From: Sean Christopherson
Date: Wed Jun 07 2023 - 23:46:31 EST


On Wed, Jun 07, 2023, Ashok Raj wrote:
> On Wed, Jun 07, 2023 at 10:33:35AM -0700, Sean Christopherson wrote:
> > On Wed, Jun 07, 2023, Ashok Raj wrote:
> > > On Tue, Jun 06, 2023 at 12:41:43AM +0200, Thomas Gleixner wrote:
> > > > >> So parking them via INIT is not completely solving the problem, but it
> > > > >> takes at least NMI and SMI out of the picture.
> > > > >
> > > > > Don't most SMM handlers rendezvous all CPUs? I.e. won't blocking SMIs indefinitely
> > > > > potentially cause problems too?
> > > >
> > > > Not that I'm aware of. If so then this would be a hideous firmware bug
> > > > as firmware must be aware of CPUs which hang around in INIT independent
> > > > of this.
> > >
> > > SMM does do the rendezvous of all CPUs, but also has a way to detect the
> > > blocked ones, in WFS via some package scoped ubox register. So it knows to
> > > skip those. I can find this in internal sources, but they aren't available
> > > in the edk2 open reference code. They happen to be documented only in the
> > > BWG, which isn't available freely.
> >
> > Ah, so putting CPUs into WFS shouldn't result in odd delays. At least not on
> > bare metal. Hmm, and AFAIK the primary use case for SMM in VMs is for secure
>
> Never knew SMM had any role in VM's.. I thought SMM was always native.
>
> Who owns this SMM for VM's.. from the VirtualBIOS?

Yes?

> > boot, so taking SMIs after booting and putting CPUs back into WFS should be ok-ish.
> >
> > Finding a victim to test this in a QEMU VM w/ Secure Boot would be nice to have.
>
> I always seem to turn off secureboot installing Ubuntu :-)

Yeah, I don't utilize it in any of my VMs either.

> I'll try to find someone who might know especially doing SMM In VM.
>
> Can you tell what needs to be validated in the guest?

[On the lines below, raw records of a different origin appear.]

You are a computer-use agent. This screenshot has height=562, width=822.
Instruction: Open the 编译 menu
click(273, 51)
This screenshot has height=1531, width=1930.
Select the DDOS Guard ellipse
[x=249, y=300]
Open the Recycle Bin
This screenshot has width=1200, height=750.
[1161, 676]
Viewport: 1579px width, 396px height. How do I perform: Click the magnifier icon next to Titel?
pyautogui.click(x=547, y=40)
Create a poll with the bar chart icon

Would doing kexec
> inside the guest with the new patch set be sufficient?
>
> Or you mean in guest, do a kexec and launch secure boot of new kernel?

Yes? I don't actually have hands on experience with such a setup, I'm familiar
with it purely through bug reports, e.g. this one

https://lore.kernel.org/all/BYAPR12MB301441A16CE6CFFE17147888A0A09@xxxxxxxxxxxxxxxxxxxxxxxxxxxxxxxxxxxxxxx

> If there is a specific test you want done, let me know.

Smoke testing is all I was thinking. I wouldn't put too much effort into trying
to make sure this all works. Like I said earlier, nice to have, but certainly not
necessary.